___ Selected passage
International Corpus of Arabic

1. The goal of ICA

Welcome to the International Corpus of Arabic website of Bibliotheca Alexandrina. Bibliotheca Alexandrina (BA) is one of the leading international organizations in Egypt that took it upon itself to play its part in the disseminating of culture and knowledge, as well as supporting scientific research. It has initiated an enormous project of building the International Corpus of Arabic (ICA) as an ambitious attempt to build a representative corpus of the Arabic language as it is used all over the Arab world, with the aim of supporting research on such language. The ICA is planned to contain 100 million words. Once finished, the analyzed version will be the first analyzed Arabic corpus available as a linguistic resource for researchers. It is also the first systematic investigation of national varieties within the Arabic speaking community, this should prove very useful for linguists who believe that their theories and descriptions of language should be based on real, rather than contrived, data.

2. Planning the construction of ICA

In planning the collection of texts for the ICA, a number of decisions related to corpus design such as representativeness, diversity, balance and size were taken into consideration.

In collecting a representative corpus of the Arabic Language, the main focus was to cover the same genres from different sources and from all around the Arab world. Hence, the ICA covers numerous sources (Newspapers, web articles, books.. etc.) and numerous genres (Literature, Politics, Sciences..etc.).

The design chosen was to break up the corpus into the different sources, and subsequently break up these sources into the various genres they comprise. In addition, a careful record of a variety of variables is kept with every text; when and where the text was written and published, its source and its genre (Meta information data).

Decisions related to what the proportions (weighting) between different sections and genres in a corpus have been taken. Such decisions were taken upon how common the genre or the source is (Balance in a corpus is not addressed by having equal amounts of text from different sources and genres).

Decisions about how many categories the corpus should contain, how many samples the corpus should contain in each category and how many words there should be in each sample were taken into consideration. Some discussions of the size in the corpus design focused exclusively on the number of words in the corpus, However, issues of size also relate to the number of texts from different categories, the number of samples from each text, and the number of words in each sample.
______
Instructions for the task>
Carry on the International Corpus of Arabic description from its last sentence. The listing comes from a source unrelated to the International Corpus of Arabic description.
___ Extracted entries
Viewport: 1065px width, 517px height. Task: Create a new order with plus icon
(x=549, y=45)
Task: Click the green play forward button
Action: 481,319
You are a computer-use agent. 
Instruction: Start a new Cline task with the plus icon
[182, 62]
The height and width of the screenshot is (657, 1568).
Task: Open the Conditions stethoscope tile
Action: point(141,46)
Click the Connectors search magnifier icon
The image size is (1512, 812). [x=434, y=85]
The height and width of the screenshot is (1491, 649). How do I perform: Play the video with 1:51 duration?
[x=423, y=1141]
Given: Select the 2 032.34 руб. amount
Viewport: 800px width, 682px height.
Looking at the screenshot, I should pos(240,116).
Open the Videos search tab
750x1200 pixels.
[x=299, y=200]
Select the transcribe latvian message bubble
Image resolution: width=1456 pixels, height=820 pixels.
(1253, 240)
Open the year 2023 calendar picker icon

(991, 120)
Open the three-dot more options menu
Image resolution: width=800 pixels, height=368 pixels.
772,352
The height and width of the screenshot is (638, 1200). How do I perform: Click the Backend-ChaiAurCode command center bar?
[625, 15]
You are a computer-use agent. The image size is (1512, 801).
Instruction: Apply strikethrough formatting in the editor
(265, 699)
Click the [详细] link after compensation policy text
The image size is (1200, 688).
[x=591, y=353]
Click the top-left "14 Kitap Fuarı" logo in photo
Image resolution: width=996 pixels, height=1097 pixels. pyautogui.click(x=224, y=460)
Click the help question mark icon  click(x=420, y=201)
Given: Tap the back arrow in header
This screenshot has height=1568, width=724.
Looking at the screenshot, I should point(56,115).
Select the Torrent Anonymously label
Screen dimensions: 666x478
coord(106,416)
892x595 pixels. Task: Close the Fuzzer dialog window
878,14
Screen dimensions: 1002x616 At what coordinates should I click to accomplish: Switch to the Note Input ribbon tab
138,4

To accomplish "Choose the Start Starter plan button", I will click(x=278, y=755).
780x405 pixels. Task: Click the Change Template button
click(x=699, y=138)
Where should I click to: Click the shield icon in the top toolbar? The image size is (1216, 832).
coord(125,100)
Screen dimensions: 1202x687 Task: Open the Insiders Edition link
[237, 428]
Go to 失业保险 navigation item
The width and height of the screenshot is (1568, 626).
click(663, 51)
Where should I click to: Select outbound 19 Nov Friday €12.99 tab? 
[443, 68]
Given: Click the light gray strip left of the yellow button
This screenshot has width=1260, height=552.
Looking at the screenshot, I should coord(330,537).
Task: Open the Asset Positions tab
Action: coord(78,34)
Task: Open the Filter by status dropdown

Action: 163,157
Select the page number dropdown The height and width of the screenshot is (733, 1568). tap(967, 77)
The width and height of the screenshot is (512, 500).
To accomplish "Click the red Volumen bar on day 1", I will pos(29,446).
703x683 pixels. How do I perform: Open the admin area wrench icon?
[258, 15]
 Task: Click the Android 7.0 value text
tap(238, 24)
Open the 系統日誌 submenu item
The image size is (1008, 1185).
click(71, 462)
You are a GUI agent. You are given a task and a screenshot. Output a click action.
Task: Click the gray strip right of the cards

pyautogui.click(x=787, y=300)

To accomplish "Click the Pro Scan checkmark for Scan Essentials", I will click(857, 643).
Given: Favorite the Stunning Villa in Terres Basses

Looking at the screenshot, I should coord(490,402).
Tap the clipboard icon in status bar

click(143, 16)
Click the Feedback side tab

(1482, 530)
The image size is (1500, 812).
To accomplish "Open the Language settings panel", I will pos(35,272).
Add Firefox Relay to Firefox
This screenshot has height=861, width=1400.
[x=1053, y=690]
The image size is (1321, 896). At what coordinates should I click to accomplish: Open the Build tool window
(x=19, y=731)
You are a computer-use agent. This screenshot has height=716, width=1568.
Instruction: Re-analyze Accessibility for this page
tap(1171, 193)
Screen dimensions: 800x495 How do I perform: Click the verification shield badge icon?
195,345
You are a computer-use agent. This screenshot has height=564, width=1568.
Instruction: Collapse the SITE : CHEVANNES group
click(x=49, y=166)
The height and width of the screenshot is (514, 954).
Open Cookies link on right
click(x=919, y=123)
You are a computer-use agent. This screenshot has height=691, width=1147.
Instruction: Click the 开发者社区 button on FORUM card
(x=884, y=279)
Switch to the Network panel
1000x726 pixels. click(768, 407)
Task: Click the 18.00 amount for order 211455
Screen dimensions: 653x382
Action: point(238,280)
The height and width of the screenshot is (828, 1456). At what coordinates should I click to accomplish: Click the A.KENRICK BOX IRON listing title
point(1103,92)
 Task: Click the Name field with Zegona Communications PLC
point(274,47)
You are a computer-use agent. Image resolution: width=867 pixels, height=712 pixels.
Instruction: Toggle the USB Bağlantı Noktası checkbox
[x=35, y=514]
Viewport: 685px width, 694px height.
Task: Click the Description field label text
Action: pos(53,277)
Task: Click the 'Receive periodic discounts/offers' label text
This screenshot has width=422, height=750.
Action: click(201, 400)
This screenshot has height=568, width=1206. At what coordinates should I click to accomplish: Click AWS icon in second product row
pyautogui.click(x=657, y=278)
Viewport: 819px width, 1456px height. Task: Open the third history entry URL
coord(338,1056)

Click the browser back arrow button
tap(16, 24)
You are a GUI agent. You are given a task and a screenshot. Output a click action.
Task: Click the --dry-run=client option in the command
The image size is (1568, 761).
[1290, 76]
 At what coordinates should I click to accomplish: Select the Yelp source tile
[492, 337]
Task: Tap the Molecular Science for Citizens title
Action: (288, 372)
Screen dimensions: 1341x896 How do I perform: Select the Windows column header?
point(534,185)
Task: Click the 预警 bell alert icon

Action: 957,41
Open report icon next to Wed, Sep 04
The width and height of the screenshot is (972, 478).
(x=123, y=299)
______
Answer to this problem>
3. ICA Design

There are 4 sources all over the corpus, namely; Press, Net articles, Books and Academics.
The press source is divided into three sub-sources, namely; Newspapers, Magazines, Electronic Press.
There are 11 genres all over the corpus, namely; Strategic Sciences, Social Sciences, Sports, Religion, Literature, Humanities, Natural Sciences, Applied Sciences, Art, Biography and Miscellaneous.
There are 24 sub-genres, namely; Politics, Law, Economy, Sociology, Islamic, Christian, Other religions, Comparative religion, prose, Poetry, Studies of Literature and Linguistic, History, Psychology, Philosophy, Geography, Biology, Physics, Chemistry, Geology and Environment, Space, Medicine, Engineering, Agriculture and Technology.
There are 4 sub-sub-genres, namely; Novels, Short Stories, Child Stories and plays.
All the publications of the Arab world have been covered in addition to some of the texts published outside the Arab world.

4. ICA Analysis stage

Currently, this stage includes the morphological analysis of each word within the corpus, the analysis was done automatically using both statistical and rule based approach depending on one of the famous Arabic morphological Analyzers "Tim Buckwalter"; where the analysis lists number of information such as Prefix(s), Suffix(s), Word Class, Stem, Lemma, Root, Stem Pattern as well as Number, Gender and Definiteness according to the different contexts of the words within the corpus.